31 January 2014
A really bad year for the world's second-largest email service provider, Yahoo Mail! The company announced today, 'we identified a coordinated effort to gain unauthorized access to Yahoo Mail accounts', user names and passwords of its email customers have been stolen and are used to access multiple accounts.
Yahoo did not say how many accounts have been affected, and neither they are sure about the source of the leaked users' credentials. It appears to have come from a third party database being compromised, and not an infiltration of Yahoo's own servers.
"We have no evidence that they were obtained directly from Yahoo’s systems. Our ongoing investigation shows that malicious computer software used the list of usernames and passwords to access Yahoo Mail accounts. The information sought in the attack seems to be names and email addresses from the affected accounts’ most recent sent emails."

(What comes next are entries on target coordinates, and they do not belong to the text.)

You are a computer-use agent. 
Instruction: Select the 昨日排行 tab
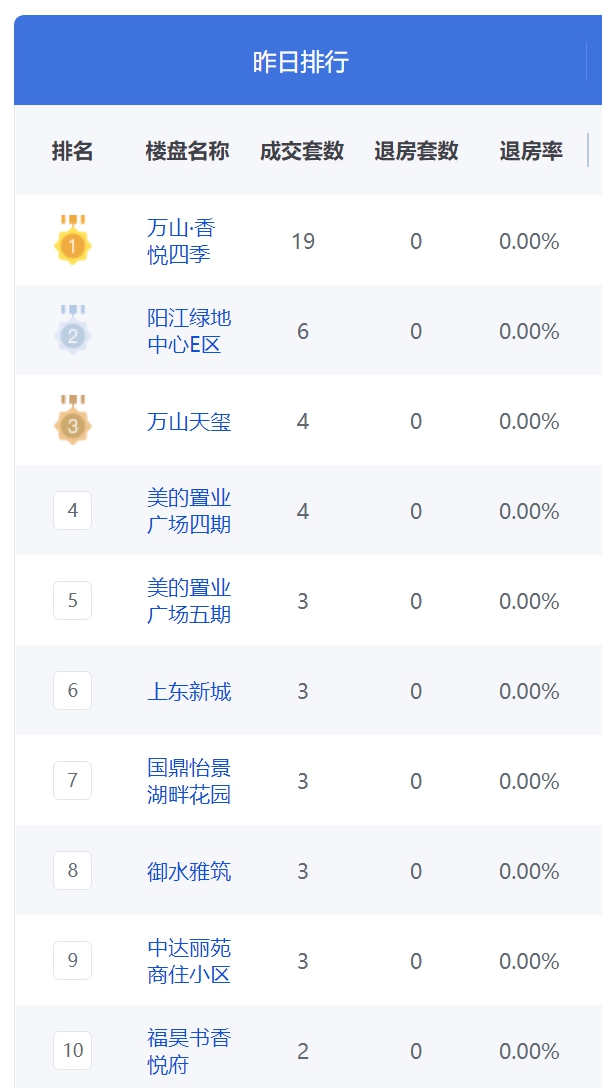click(x=300, y=62)
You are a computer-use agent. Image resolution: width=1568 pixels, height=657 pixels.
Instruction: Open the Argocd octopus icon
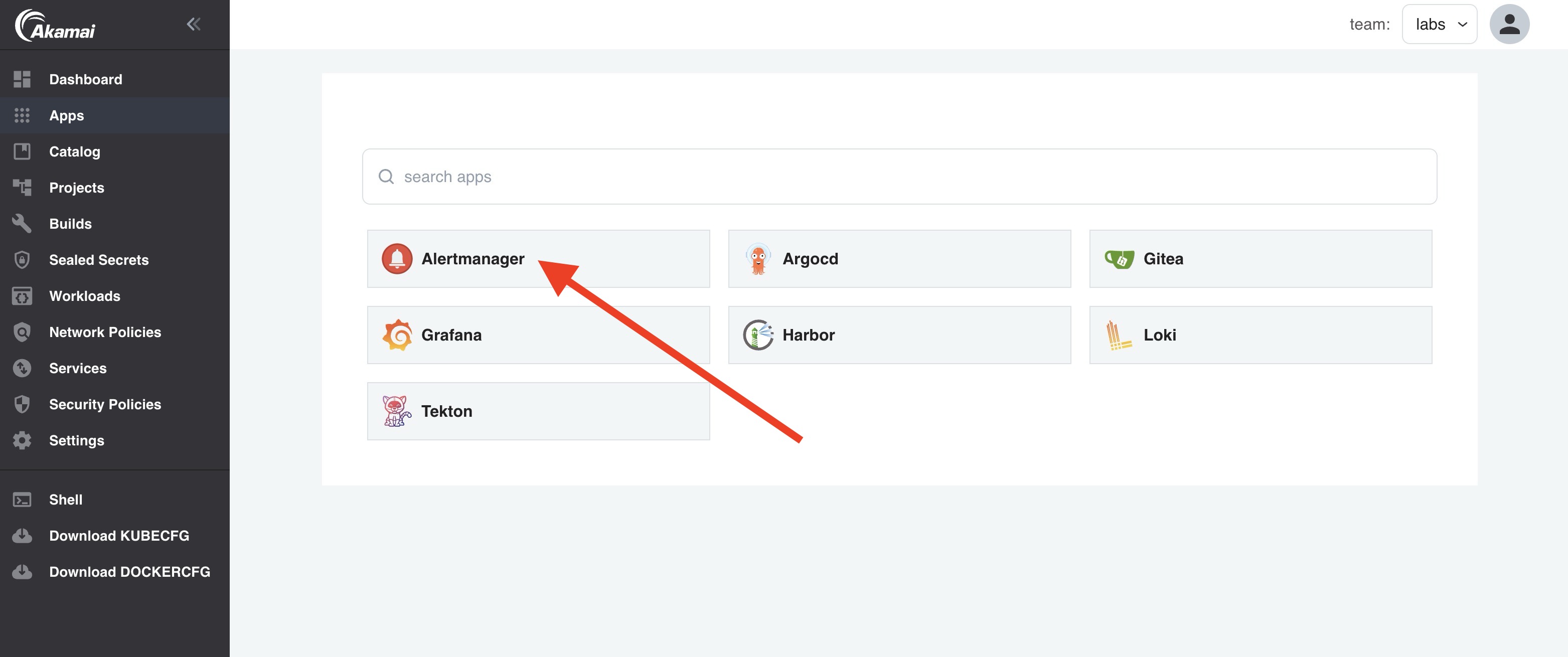[758, 259]
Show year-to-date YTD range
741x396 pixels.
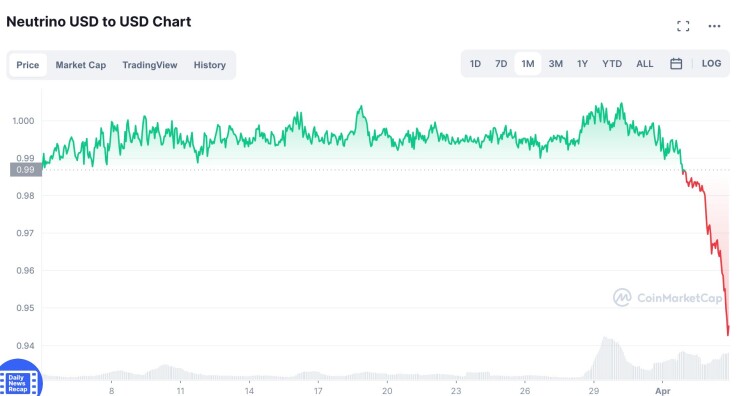pos(612,64)
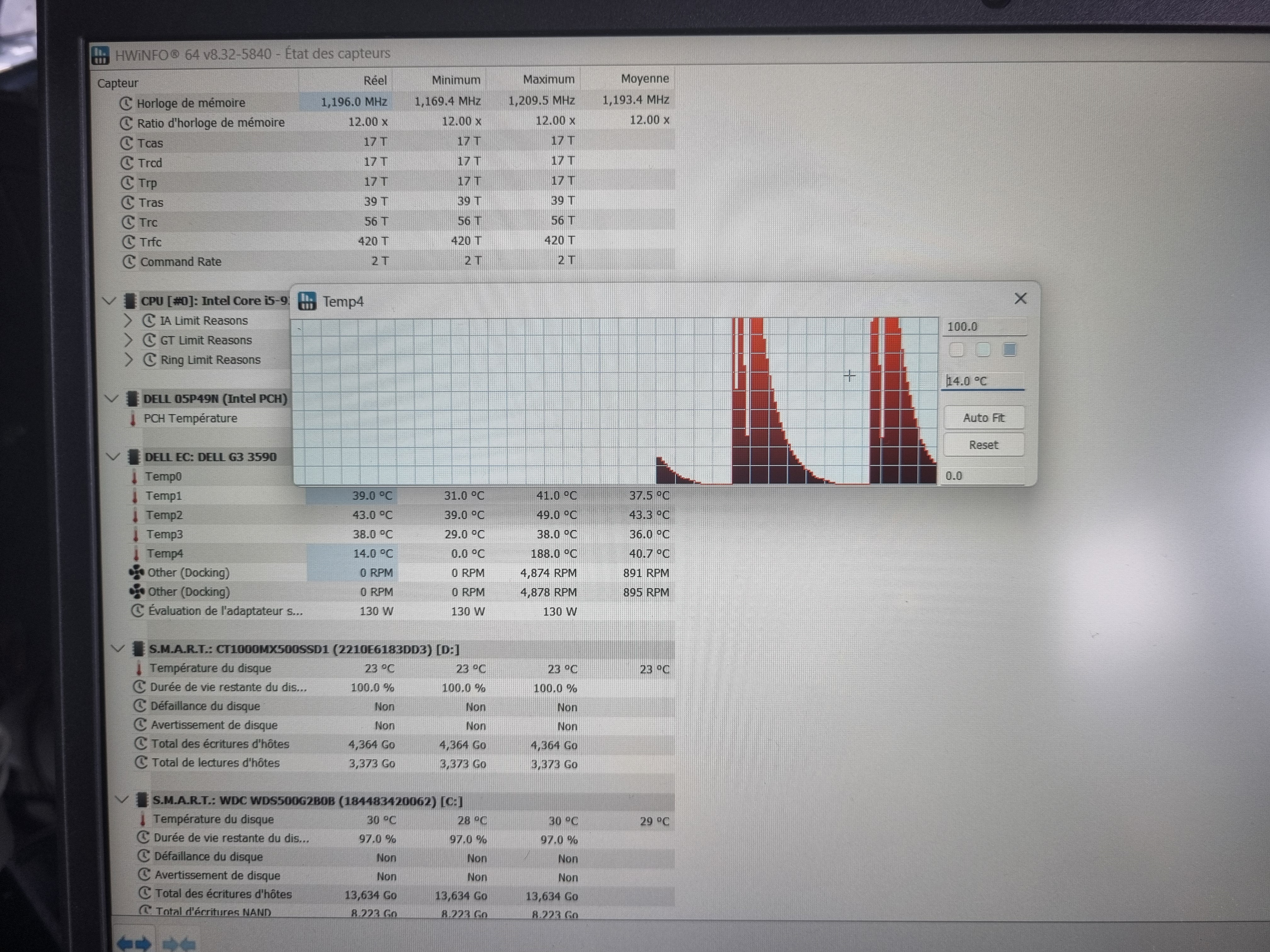Click the clock icon beside Horloge de mémoire
1270x952 pixels.
click(x=126, y=103)
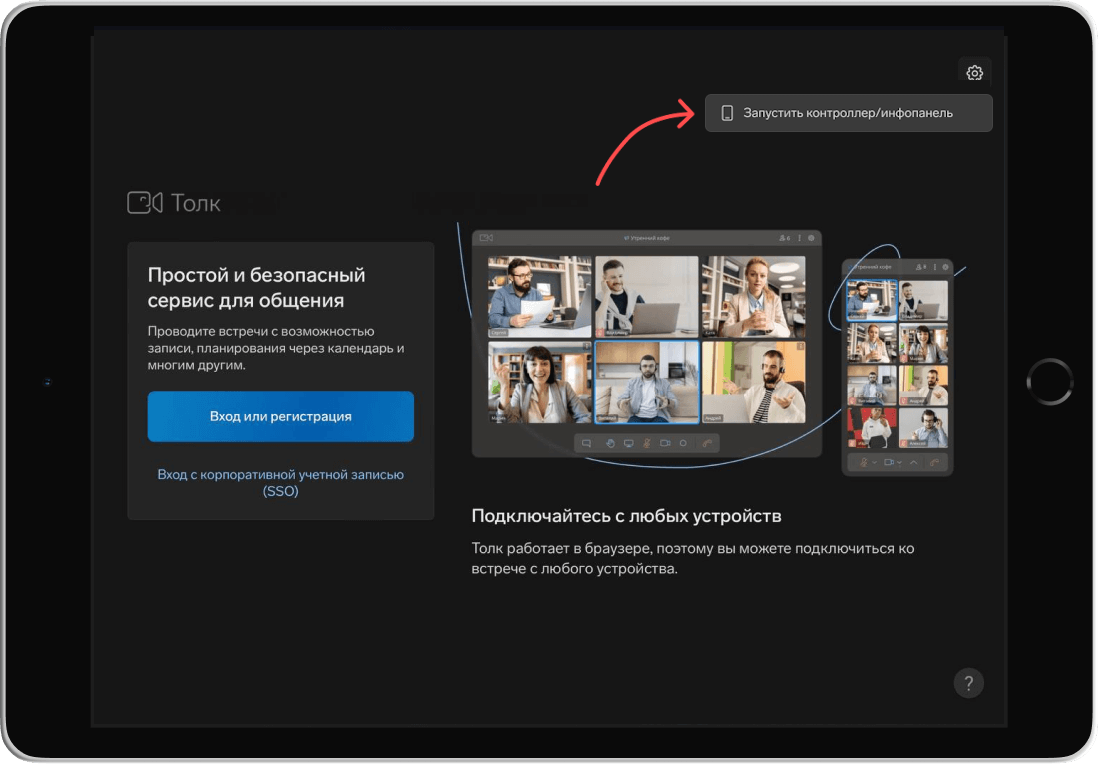Expand chevron beside microphone in phone preview
Viewport: 1099px width, 764px height.
pos(875,463)
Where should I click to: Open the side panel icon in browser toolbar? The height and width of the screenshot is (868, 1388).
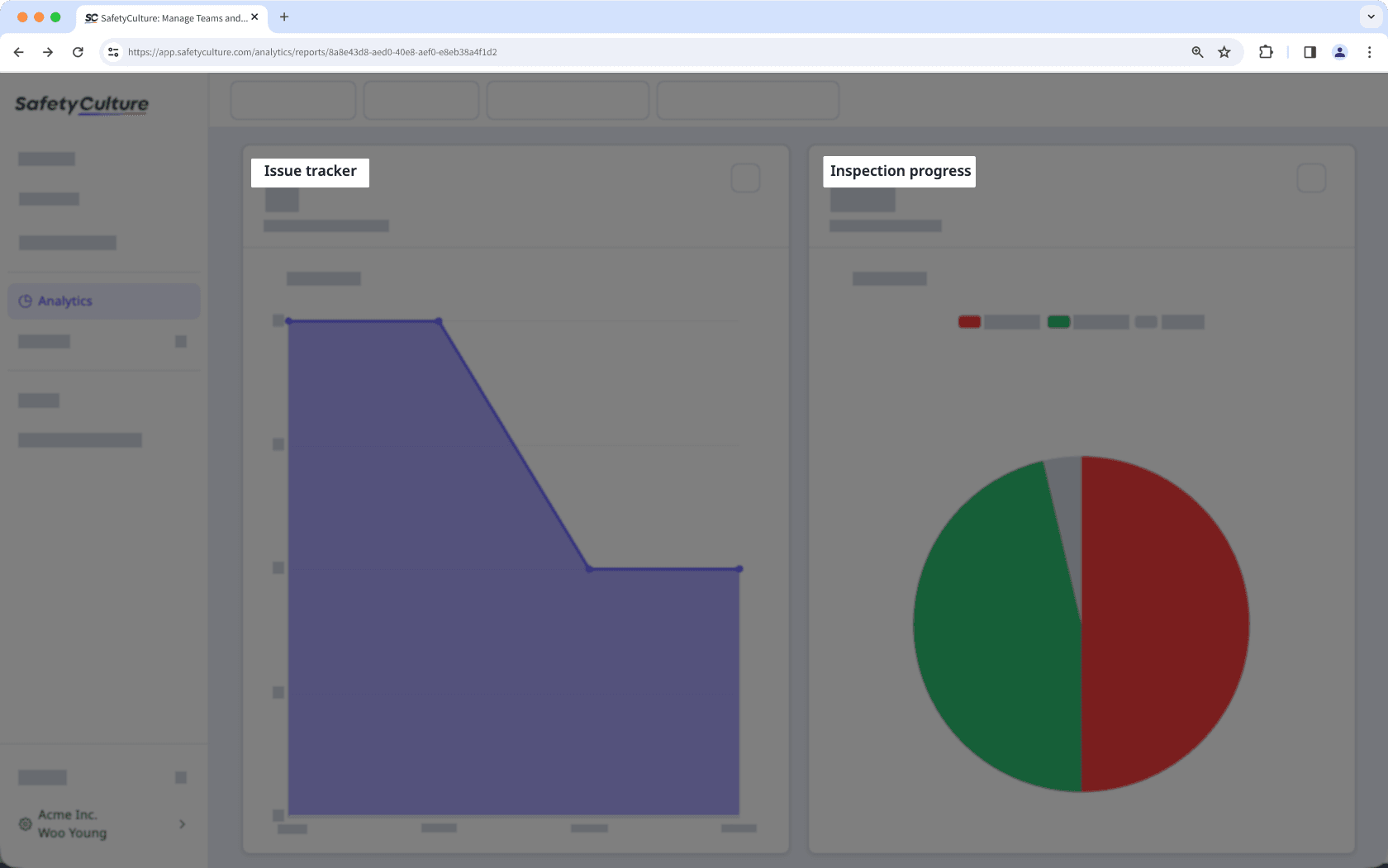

For now, Yahoo is taking proactive actions to protect their affected users, "We are resetting passwords on impacted accounts and we are using second sign-in verification to allow users to re-secure their accounts. Impacted users will be prompted (if not, already) to change their password and may receive an email notification or an SMS text if they have added a mobile number to their account."
People frequently use the same passwords on multiple accounts, so possibly hackers are brute-forcing Yahoo accounts with the user credentials stolen from other data breaches.
Yahoo users can prevent account hijacks by using a strong and unique password. You can use 'Random strong password generator' feature of DuckDuckGo search engine to get a unique & strong password.
Users are also recommended to enable two-factor authentication, which requires a code texted to the legitimate user's mobile phone whenever a login attempt is made from a new computer.
Yahoo! was hacked in July 2012, with attackers stealing 450,000 email addresses and passwords from a Yahoo! contributor network.